You should also note that this type of scheme relies on the assumption of read-write coherence. As long as reading and writing to an integer is atomic, we're in business. However, this assumption is often false. On the x86 architecture, loads and stores of 32-bit quantities that are aligned on 4-byte boundaries are guaranteed to be atomic. For data structure of larger or smaller size, such as large arrays or bit fields, atomicity is not guaranteed.

Imagine the following example:

struct s{ int foo[1000] ; } ; //large structure

struct s a,b,c;

a=b;

c=a; //might end up with a mixture of a and b, depending on

//the order of loads and stores

Similarly, for smaller objects:

struct s2{

unsigned int a:1;

unsigned int b:1;

...

};

struct s2 v;

v.a=1; //this converts into load, OR, and store operations

//so it's not atomic

That's not the whole story, though: we've neglected the earlier-mentioned problem of bounded wait. Imagine that Paul wanted to transfer some money by depositing money into the shared account for Kurt to withdraw. Kurt's a little impatient, and attempts to withdraw before Paul can deposit anything. When that request fails, he tries again. Eventually, he's just mashing the "withdraw" button on his ATM, waiting for the cash. When Paul finally submits his deposit, the lock is taken by the withdrawal thread. As soon as the lock is released, Kurt starts up another withdrawal, and that thread is now competing with the deposit to re-acquire the lock. It's very possible that the withdrawal threads will continue to beat the deposit to the punch.
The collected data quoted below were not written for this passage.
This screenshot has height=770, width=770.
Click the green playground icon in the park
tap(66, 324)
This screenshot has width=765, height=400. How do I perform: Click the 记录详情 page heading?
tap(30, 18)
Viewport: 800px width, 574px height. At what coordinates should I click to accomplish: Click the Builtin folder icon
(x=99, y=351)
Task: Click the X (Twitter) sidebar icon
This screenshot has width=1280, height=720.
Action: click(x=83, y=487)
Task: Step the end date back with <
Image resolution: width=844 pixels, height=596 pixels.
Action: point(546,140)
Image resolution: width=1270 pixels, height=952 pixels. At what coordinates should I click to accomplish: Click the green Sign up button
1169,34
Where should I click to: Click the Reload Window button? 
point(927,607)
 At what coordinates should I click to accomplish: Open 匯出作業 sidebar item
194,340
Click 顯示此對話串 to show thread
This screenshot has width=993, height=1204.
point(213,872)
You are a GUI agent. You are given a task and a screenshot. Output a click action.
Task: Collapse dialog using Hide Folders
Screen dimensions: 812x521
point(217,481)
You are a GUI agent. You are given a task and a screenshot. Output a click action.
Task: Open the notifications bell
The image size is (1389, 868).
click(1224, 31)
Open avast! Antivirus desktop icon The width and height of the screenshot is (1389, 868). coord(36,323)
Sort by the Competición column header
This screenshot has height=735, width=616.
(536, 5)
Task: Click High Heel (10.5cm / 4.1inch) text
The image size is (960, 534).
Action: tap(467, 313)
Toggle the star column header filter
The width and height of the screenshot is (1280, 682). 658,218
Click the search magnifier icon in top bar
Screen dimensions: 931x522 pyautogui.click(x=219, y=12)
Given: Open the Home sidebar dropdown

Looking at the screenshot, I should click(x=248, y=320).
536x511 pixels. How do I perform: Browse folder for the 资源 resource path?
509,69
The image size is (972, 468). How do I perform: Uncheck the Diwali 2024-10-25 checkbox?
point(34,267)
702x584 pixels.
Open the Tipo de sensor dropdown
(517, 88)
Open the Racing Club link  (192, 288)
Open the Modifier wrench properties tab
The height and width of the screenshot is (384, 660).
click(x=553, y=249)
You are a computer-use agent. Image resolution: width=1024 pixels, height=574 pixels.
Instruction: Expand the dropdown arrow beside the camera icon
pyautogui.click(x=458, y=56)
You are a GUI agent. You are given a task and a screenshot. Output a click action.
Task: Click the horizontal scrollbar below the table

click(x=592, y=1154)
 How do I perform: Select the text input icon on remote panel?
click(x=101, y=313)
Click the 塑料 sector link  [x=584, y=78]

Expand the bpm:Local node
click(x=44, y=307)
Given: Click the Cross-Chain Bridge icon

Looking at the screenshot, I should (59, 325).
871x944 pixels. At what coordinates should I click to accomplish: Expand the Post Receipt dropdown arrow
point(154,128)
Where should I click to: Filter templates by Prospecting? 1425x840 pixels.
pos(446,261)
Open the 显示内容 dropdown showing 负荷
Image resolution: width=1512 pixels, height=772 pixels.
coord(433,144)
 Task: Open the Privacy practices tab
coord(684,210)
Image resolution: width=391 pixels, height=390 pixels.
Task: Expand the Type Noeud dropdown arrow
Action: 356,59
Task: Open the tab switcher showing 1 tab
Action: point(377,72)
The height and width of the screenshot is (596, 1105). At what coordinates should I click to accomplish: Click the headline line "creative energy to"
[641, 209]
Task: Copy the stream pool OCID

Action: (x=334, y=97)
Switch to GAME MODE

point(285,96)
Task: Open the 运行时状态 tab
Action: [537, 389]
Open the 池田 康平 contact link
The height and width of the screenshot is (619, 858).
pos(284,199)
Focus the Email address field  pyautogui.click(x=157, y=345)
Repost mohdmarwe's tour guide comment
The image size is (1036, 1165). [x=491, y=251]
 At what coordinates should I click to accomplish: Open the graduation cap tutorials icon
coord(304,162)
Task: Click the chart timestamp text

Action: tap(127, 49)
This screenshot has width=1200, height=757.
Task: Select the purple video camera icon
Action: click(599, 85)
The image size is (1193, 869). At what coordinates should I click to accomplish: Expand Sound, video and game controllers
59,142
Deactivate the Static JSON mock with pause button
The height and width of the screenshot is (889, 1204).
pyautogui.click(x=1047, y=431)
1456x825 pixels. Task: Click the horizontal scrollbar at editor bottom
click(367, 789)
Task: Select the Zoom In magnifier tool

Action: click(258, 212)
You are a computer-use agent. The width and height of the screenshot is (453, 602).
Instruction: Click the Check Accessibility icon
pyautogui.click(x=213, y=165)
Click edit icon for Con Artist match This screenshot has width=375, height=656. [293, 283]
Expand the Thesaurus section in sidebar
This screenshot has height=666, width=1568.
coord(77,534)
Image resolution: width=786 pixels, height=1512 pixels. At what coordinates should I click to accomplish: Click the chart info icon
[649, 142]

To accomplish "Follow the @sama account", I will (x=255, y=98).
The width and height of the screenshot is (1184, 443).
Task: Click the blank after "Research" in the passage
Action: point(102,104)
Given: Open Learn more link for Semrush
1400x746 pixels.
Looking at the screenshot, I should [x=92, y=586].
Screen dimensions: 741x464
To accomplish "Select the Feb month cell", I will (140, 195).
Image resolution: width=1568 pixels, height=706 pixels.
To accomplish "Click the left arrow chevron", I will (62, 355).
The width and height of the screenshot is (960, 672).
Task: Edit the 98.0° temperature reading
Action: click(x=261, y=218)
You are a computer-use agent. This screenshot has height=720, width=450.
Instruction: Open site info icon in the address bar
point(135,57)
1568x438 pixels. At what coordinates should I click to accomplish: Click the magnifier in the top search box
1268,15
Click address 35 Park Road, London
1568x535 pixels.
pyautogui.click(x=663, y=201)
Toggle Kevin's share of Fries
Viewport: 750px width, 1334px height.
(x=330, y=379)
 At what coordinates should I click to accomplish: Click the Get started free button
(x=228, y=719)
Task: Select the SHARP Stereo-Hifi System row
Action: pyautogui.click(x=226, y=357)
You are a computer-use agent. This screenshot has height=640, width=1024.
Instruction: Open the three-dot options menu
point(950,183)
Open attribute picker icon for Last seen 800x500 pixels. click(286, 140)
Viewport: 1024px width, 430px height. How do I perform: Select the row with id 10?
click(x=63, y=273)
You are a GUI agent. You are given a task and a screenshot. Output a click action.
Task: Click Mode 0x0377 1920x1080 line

The solution is to have some sort of queue that ensures threads are able to acquire locks in the order that they request them. If we implement this properly, we can also get rid of the busy-wait problem that spinlocks suffer from.

The standard solution to these problems is through implementation of what is known as a blocking mutex. A blocking mutex(a portmanteau of mutual exclusion) has a spinlock for access to the mutex itself and also contains a wait queue which contains a list of threads that are waiting to resume. Building upon the previous spinlock_t structure, we introduce the following:

typedef struct {

   spinlock_t l;

   proc_t *blocked_list; //waiting processes

} bmutex;

//API:

void acquire(bmutex_t *b);

void release(bmutex_t *b);

void notify(bmutex_t *b); //notify someone it has become

                          //available, FIFO(fairness)

void notifyAll(bmutex_t *b); //notify all waiting threads

                          //for user defined priority

void acquire{bmutex_t *b){

   lock(&b->l);

   //unlock quickly

   ...

   unlock(&b->l);

}

Although not exhaustively defined in these notes, the blocking mutex is a step forward in addressing the wastage problems of the spinlock and its strengths and weaknesses will continue to be explored in the lectures to come.